READING PASSAGE:
This blog post is part of the series on the belief in progress.
Today I shall deal with a form of argument that I find particularly puzzling in relation to a trend towards progress. It is the argument from imperfection "The world is not perfect therefore there can be no real progress". Presented like this it naturally sounds absurd.
I suspect that what people mean by this type of argument is really "We haven't yet achieved X. Please don't tell everyone that we've made good progress towards Y because then they'll have less incentive to try to achieve X."
Consider the following points:
1) We have not yet eradicated disease: Many bacterial infections have become immune to almost all of the antibiotics that we have available to combat them.
2) There is still much superstitious belief in the world. People still consult mystics, get conned by alternative therapies and believe in magic.
3) We are still waging war with each other and we have yet to find a way of resolving conflicts that doesn't boil down to the threat of force.
4) In modern times we have still not managed to de-stress our population. The past stresses of rationing, disease and social inequality are slowly being replaced by new stresses of modern life including the pressure to work longer hours and be on call 24/7.

THE DATA:
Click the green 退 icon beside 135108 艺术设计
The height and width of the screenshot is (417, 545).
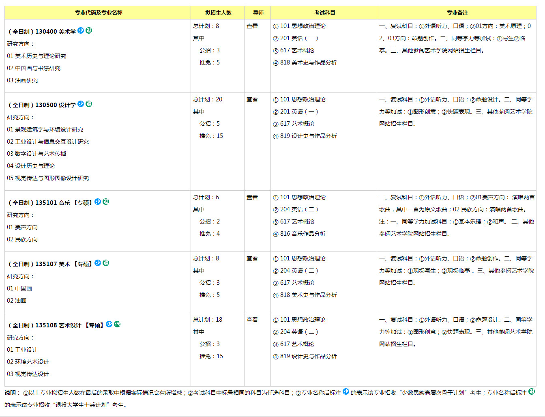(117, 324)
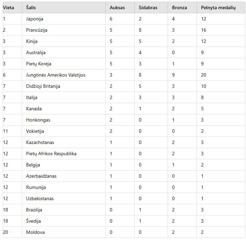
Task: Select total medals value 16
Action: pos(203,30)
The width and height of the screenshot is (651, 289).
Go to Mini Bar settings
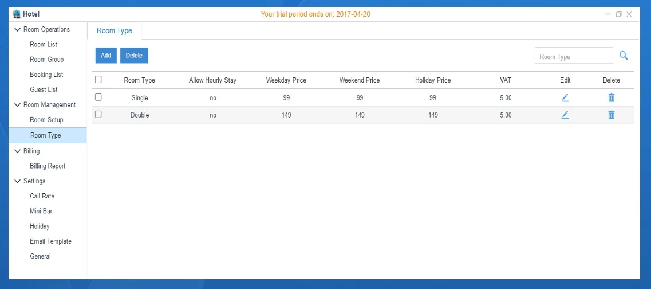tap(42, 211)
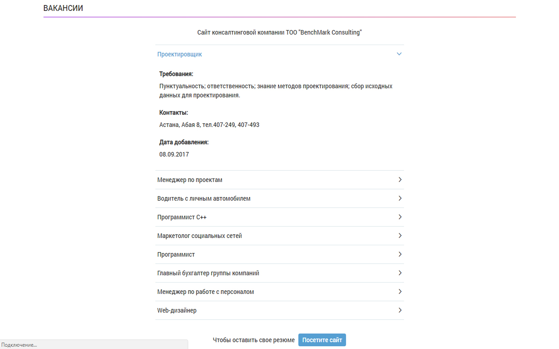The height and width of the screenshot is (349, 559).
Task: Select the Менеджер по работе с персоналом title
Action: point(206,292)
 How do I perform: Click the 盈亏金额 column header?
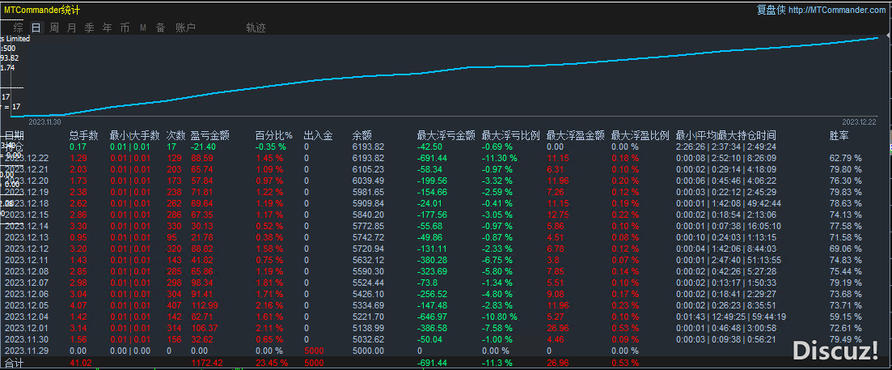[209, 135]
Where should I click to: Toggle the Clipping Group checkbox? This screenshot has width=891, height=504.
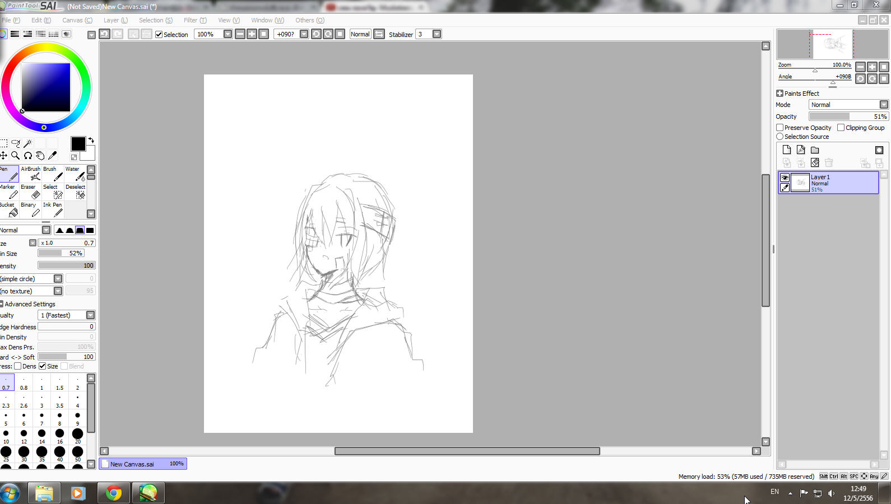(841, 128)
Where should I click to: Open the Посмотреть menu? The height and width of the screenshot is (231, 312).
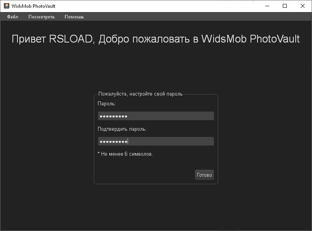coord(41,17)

WHAT THE EXERCISE ASKS: Name each numbered point that the blog post on the belief in progress asks readers to consider, stating briefly what each one says we have not yet achieved.

EXERCISE RESULT:
1) Disease has not been eradicated, and many bacterial infections have become immune to almost all available antibiotics.
2) Superstitious belief persists: people still consult mystics, get conned by alternative therapies and believe in magic.
3) War continues, and no way has been found to resolve conflicts that doesn't boil down to the threat of force.
4) The population has not been de-stressed: past stresses of rationing, disease and social inequality are being replaced by new stresses of modern life, such as pressure to work longer hours and be on call 24/7.